L’enjeu est de fournir son propre réseau de 600 magasins, qui écoulera l’essentiel des volumes, mais aussi de conserver et de conquérir des parts de marché auprès d’autres distributeurs dont Carrefour, Leclerc, Système U… L’ambition du groupe est de maîtriser une offre la plus large possible tout en montant en gamme, comme en témoigne le rachat récent de la marque française de VTT Sunn destinés au réseau de détaillants. Les marchés de niche font également partie de la stratégie du groupe, qui fabrique aussi des vélos électriques ou des « fixies », vélos urbains ultralégers, inspirés de ceux des coursiers américains. Certes, il s’agit là essentiellement d’assemblage : cadre, poignées, fourche, transmission, selle et autres accessoires sont importés.

Intersport a prévu d’investir 10 millions d’euros dans la mise à niveau de l’outil industriel.
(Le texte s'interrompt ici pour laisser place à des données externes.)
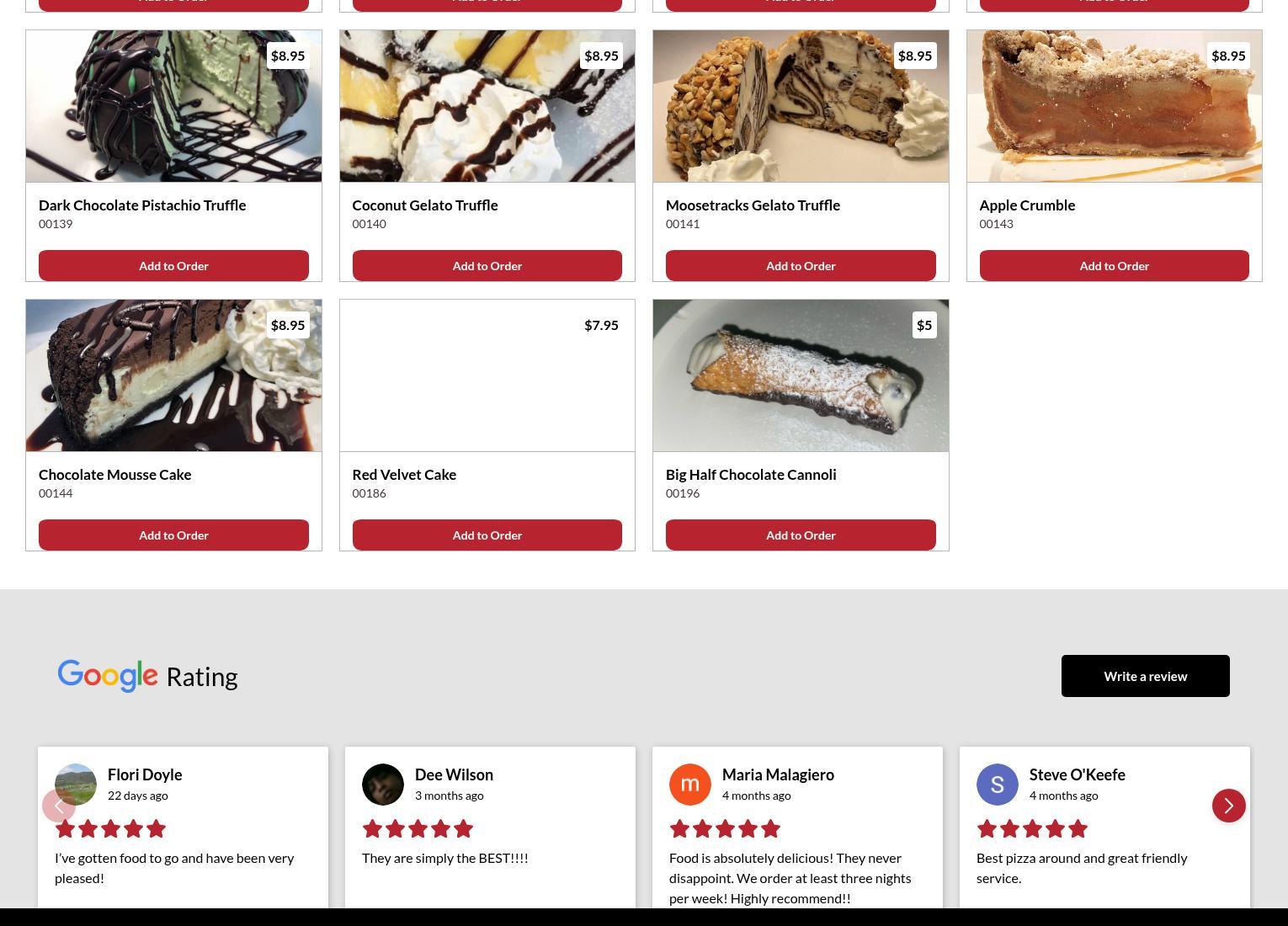Image resolution: width=1288 pixels, height=926 pixels.
Task: Click the previous reviews arrow button
Action: [59, 806]
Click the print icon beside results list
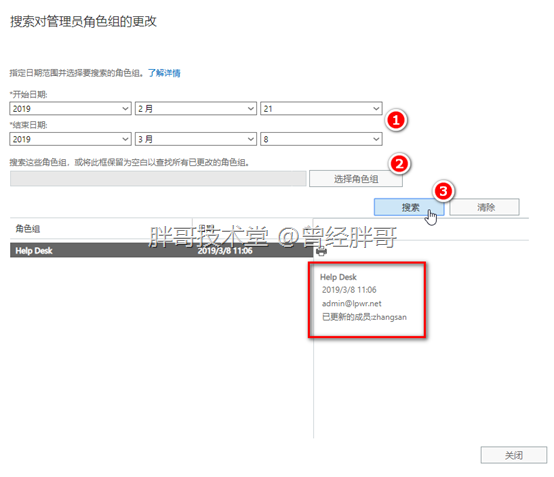Screen dimensions: 554x477 coord(321,251)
S’y ajoutera, d’ici à 2015, la construction d’un entrepôt de 12.000 mètres carrés, représentant un investissement de 8 millions d’euros. Car la logistique fait partie du projet. « Cela nous permettra de livrer nos clients en flux tendus », explique Yves Salaün, le directeur de l’usine.

Emmanuel GUIMARD, Les Echos, le 07/04/2014.